Amazon.com Review
When Chicago's deadliest hit man, Harry Aleman, was brought to trial in the late 1970s, not a single one of the city's more than 1,000 mob-related murders had been solved. This time, with a witness willing to testify, prosecutors believed they had a foolproof case. But the mob was difficult to catch for more reasons than one--a strict code of silence, witnesses who turned up dead, and cops and even judges under their control. Bob Lowe, the lone witness to the murder Aleman was tried for, learned this the hard way. Aleman was acquitted the first time around, and wasn't retried (and convicted) until 20 years later. Meanwhile, Lowe and his family were forced to go into hiding not once but twice, and their lives were destroyed. Veteran
Chicago Tribune writers Maurice Possley and Rick Kogan have written a searing portrayal of the mob's skewed moral universe, the legal system it corrupted, and a witness-protection system riddled with flaws.
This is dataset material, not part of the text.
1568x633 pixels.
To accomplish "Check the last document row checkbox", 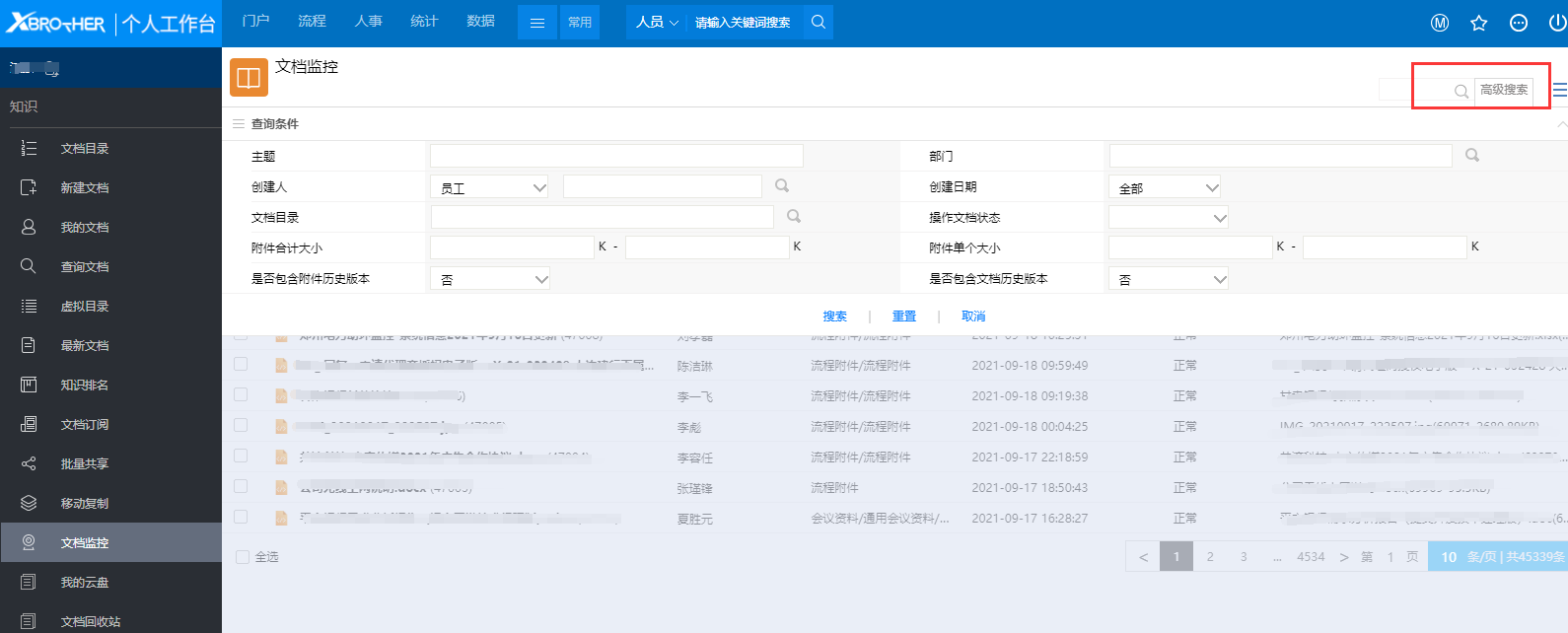I will coord(241,517).
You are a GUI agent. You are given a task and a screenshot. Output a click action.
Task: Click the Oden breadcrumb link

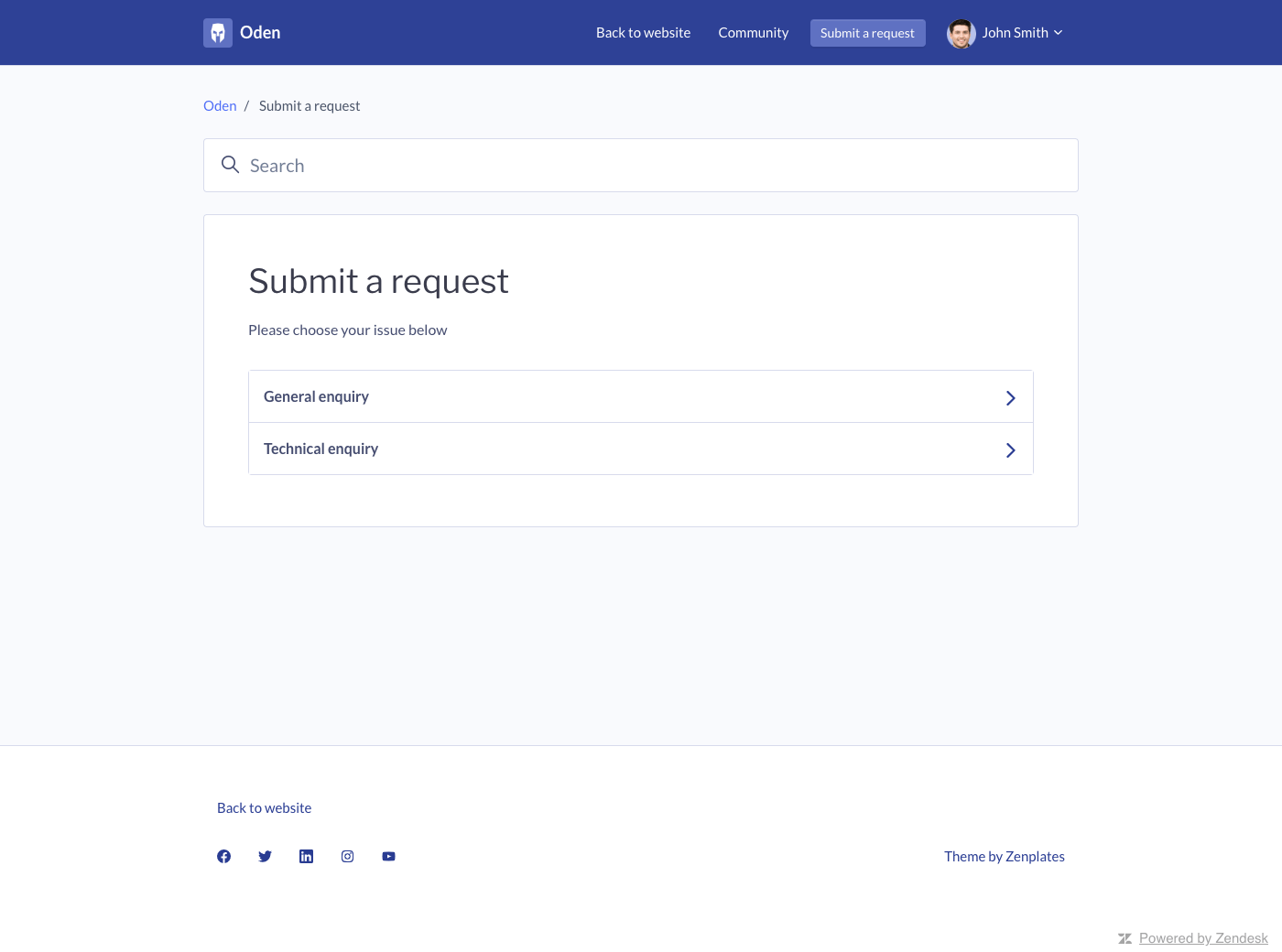[220, 106]
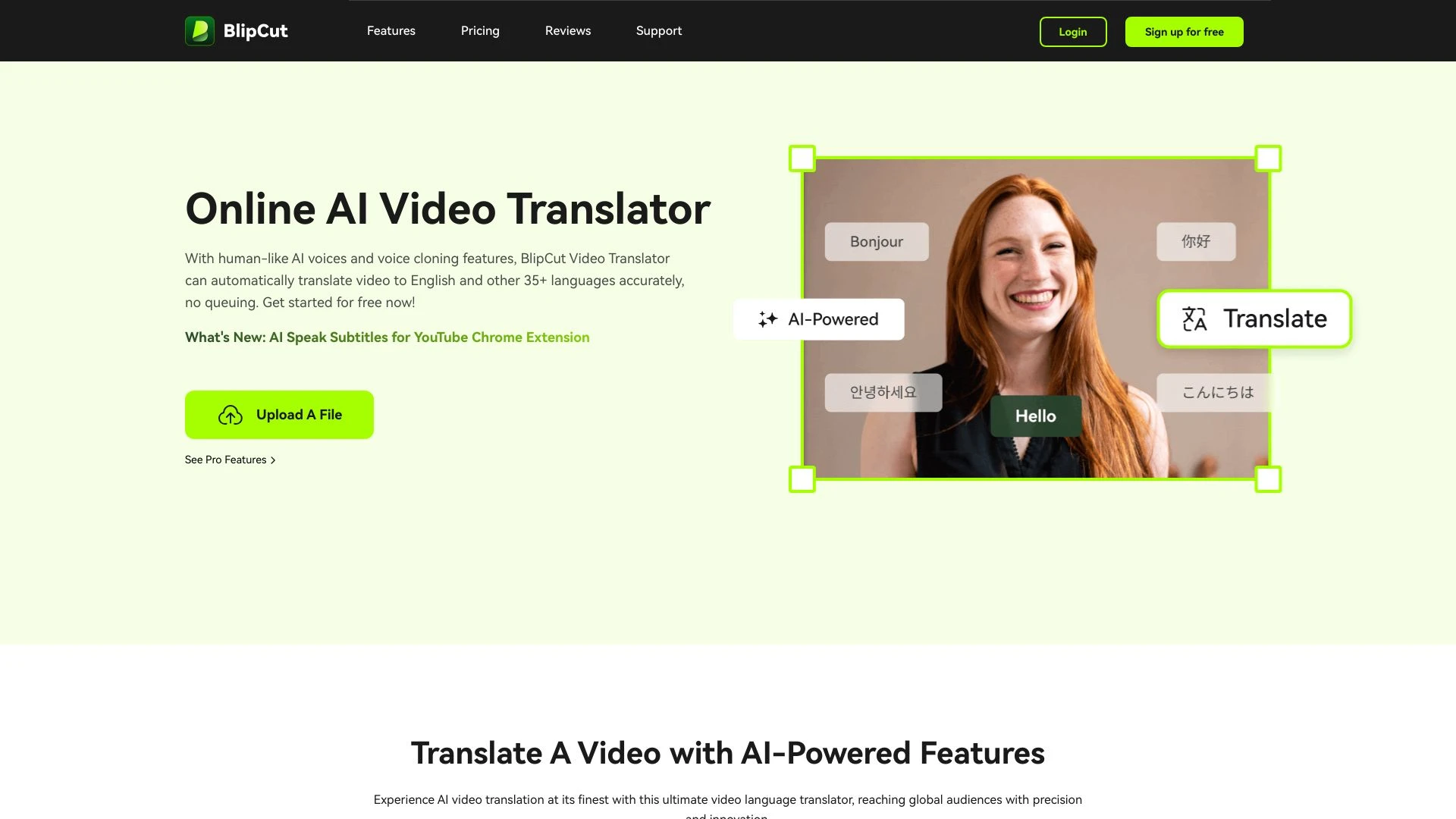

In this charged and ultimately redemptive story, only one man emerges a hero.
--Lesley Reed
From Publishers Weekly
This meat-and-potatoes tale of murder, memory and the Mafia explores facets of Chicago that tourists never see as it delves into a case in which a man is tried twice for the same crime. Veteran Chicago Tribune journalists Possley and Kogan focus on two lives that collided in 1972: Bob Lowe went out to walk his dog and, on the way, witnessed Harry Aleman execute Lowe's neighbor, Billy Logan. Lowe was a quick-tempered blue-collar father; Aleman an ambitious hit man for the Chicago "Outfit" (and nephew of its then-chief, Joseph Ferriola). Aleman was getting back at Logan for harassing his ex-wife, Aleman's cousin, regarding their children. Lowe picked out Aleman's mug shot, but the cops "lost" his ID. Four years later, with local law enforcement embarrassed by a spate of two dozen unsolved Mafia murders, a state's attorney task force indicted Aleman for Logan's murder. Against his father's advice, Lowe testified, only to see Aleman acquitted in a bench trial. This unmoored the already unsteady and disillusioned Lowe; he drifted into substance abuse and petty crime, which resulted in two years in prison. Lowe eventually dried out and reunited with his family, and was jolted when in 1993 he was once again called upon to testify against Aleman, after revelations surfaced about the earlier trial (mobsters paid the judge a $10,000 bribe). Aleman was sentenced in 1997 to 100 years, despite entreaties by family and neighbors, who called Aleman (believed responsible for numerous hits) "a good man... a wonderful, wonderful dear friend." Possley and Kogan's assured, workmanlike narrative offers a dark portrait of how the discretion of Chicago's organized criminals had resulted, by the 1990s, in long-term corruption of police and judges, and many unsolved gangland slayings. This is a thought-provoking tale of urban malfeasance and delayed justice. Agent, Caroline Carney. (Oct. 1)Forecast: Excerpted in the Chicago Tribune and packaged with blurbs from the likes of Scott Turow and Vincent Bugliosi, this should be a hit (so to speak) in Chicago, where Putnam plans a publicity blitz.